Set down, word for word, the part of the static analyzer text below between "We built diplomat-agent, an" and "not text patterns.", inclusive.

Start of TEXT SEGMENT

Without guards in the code, there's nothing between the LLM's decision and the real-world consequence.

A concrete example from our scan: Khoj, an open-source AI assistant, exposes a function called ai_update_memories that lets the LLM delete and replace user memories. It calls session.delete() followed by session.add() with no confirmation, no rate limit, and no validation on the content. A single adversarial prompt could wipe and replace a user's entire memory store.

How We Built the Scanner

We built diplomat-agent, an AST-based static analyzer for Python. It uses Python's built-in ast module — zero required dependencies. Optional: rich for colored terminal output.

Why AST and not regex?

Regex pattern matching misses most real-world code patterns. A function call like db.session.commit() can appear as a direct call, nested inside a try/except, called through a variable alias, or buried three levels deep in a helper function. AST understands the code structure — it parses the actual syntax tree, not text patterns.

The scanner walks every Python file in your project (excluding tests, migrations, venv, examples, and other non-production directories), visits every function definition, and for each function:

Finds all calls that match side-effect patterns (DB writes, HTTP calls, deletes, payments, etc.)

End of TEXT SEGMENT
Start of DATA

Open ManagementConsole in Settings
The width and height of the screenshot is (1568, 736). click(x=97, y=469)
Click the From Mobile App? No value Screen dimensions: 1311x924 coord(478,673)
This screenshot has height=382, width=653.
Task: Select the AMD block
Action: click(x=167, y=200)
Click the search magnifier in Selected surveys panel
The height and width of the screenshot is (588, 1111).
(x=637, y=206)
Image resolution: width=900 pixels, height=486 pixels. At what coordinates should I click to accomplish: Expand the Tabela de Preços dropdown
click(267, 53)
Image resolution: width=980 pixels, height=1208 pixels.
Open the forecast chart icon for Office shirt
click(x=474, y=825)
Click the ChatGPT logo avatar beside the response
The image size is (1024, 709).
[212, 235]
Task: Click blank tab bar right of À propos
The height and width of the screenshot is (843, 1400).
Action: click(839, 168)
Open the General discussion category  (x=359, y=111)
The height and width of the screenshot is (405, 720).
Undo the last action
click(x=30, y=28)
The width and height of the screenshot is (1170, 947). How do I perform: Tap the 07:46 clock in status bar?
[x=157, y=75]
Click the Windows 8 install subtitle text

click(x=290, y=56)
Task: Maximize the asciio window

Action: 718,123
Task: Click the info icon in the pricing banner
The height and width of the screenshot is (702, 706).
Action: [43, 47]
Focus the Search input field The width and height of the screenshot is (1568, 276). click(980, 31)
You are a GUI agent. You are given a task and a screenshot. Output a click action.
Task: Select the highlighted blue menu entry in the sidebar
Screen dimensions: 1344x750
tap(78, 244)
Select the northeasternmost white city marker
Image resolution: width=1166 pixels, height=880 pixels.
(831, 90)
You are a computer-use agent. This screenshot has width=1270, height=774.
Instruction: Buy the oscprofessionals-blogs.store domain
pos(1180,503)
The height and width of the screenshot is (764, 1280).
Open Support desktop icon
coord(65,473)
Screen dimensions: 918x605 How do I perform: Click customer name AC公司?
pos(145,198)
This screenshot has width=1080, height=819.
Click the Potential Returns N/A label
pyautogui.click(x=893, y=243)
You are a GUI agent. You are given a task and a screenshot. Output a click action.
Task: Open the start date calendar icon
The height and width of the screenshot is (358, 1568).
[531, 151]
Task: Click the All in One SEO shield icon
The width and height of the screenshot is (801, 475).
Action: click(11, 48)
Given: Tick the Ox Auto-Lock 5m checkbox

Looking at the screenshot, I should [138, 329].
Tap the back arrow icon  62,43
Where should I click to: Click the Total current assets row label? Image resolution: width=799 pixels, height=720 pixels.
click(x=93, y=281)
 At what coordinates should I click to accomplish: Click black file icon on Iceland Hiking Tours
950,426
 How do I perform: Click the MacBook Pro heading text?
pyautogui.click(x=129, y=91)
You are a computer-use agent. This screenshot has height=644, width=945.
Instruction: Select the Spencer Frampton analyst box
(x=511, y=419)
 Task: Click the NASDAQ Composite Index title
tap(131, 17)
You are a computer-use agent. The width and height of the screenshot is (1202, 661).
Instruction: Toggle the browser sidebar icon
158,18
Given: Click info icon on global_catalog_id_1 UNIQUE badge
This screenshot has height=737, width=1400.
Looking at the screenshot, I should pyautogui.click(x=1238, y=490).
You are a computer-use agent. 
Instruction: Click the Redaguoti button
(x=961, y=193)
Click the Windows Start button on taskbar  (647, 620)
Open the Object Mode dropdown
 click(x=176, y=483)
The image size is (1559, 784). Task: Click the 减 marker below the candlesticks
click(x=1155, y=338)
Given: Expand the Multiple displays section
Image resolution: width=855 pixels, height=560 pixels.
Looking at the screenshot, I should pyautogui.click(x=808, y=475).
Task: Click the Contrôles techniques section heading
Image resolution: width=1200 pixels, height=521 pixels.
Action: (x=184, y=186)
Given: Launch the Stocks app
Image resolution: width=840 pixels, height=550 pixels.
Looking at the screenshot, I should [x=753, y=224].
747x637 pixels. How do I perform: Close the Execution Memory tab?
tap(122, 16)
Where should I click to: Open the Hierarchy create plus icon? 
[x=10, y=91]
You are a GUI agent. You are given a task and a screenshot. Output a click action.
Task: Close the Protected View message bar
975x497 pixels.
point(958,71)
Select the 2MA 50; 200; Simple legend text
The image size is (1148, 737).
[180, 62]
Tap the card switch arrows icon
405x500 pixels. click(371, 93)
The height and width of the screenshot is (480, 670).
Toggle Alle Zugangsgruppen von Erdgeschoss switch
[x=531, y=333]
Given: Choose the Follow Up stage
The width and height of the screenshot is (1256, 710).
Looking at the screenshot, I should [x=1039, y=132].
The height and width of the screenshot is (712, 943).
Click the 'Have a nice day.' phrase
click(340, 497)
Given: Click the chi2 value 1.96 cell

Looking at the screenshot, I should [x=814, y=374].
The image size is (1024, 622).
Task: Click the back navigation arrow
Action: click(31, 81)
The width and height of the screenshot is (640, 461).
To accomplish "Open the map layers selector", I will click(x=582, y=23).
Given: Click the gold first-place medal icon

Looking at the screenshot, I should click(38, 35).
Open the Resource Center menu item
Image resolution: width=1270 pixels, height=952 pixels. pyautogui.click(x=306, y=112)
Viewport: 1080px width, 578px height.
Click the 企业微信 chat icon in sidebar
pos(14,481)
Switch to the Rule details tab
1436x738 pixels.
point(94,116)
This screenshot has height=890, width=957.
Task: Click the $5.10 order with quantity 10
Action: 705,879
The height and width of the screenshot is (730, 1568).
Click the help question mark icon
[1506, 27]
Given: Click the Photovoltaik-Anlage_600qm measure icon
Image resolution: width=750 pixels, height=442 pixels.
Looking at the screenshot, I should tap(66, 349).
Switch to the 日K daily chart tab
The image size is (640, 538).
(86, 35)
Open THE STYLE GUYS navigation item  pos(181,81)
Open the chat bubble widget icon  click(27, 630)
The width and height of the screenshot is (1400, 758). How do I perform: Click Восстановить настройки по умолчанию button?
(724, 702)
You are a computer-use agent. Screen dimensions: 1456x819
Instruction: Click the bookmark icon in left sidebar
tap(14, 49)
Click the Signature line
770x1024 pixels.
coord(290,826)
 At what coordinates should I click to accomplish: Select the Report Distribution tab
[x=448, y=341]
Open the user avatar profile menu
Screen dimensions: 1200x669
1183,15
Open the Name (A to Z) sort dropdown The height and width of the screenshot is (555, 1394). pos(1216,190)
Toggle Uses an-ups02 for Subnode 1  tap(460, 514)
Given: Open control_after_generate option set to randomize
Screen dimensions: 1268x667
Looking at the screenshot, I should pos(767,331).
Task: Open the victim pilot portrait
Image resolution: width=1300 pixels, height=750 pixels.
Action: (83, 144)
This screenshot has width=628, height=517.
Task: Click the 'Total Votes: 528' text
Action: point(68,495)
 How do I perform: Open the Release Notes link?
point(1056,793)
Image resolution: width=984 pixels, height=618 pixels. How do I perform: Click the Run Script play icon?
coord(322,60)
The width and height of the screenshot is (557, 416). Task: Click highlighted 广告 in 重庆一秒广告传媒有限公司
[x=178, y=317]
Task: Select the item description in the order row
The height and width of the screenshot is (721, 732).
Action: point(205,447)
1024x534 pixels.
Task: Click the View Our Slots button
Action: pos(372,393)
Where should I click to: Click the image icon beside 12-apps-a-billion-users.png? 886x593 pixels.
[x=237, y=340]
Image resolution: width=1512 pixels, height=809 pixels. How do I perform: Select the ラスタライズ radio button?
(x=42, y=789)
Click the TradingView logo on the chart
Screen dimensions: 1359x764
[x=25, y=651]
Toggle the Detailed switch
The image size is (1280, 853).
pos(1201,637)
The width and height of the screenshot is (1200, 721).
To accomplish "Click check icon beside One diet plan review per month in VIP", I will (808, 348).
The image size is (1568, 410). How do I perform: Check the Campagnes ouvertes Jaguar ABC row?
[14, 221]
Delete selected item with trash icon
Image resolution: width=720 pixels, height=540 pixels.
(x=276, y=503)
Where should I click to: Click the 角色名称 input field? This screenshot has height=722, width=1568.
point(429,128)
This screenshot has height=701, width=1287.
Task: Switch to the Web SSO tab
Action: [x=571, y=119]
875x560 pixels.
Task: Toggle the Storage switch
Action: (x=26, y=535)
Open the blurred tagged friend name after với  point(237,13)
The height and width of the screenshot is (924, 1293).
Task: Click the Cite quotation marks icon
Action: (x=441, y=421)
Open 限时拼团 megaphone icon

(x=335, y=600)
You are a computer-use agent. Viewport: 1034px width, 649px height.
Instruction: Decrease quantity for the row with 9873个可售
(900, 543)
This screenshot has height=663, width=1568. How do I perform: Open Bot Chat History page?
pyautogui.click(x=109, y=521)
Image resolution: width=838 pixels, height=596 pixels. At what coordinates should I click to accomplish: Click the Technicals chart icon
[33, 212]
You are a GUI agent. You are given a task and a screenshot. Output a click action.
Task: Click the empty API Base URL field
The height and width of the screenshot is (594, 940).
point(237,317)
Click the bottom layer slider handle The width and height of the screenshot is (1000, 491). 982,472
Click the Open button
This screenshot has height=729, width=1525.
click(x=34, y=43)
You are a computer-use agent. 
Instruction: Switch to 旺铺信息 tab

End of DATA

• EXERCISE OUTPUT:
We built diplomat-agent, an AST-based static analyzer for Python. It uses Python's built-in ast module — zero required dependencies. Optional: rich for colored terminal output.

Why AST and not regex?

Regex pattern matching misses most real-world code patterns. A function call like db.session.commit() can appear as a direct call, nested inside a try/except, called through a variable alias, or buried three levels deep in a helper function. AST understands the code structure — it parses the actual syntax tree, not text patterns.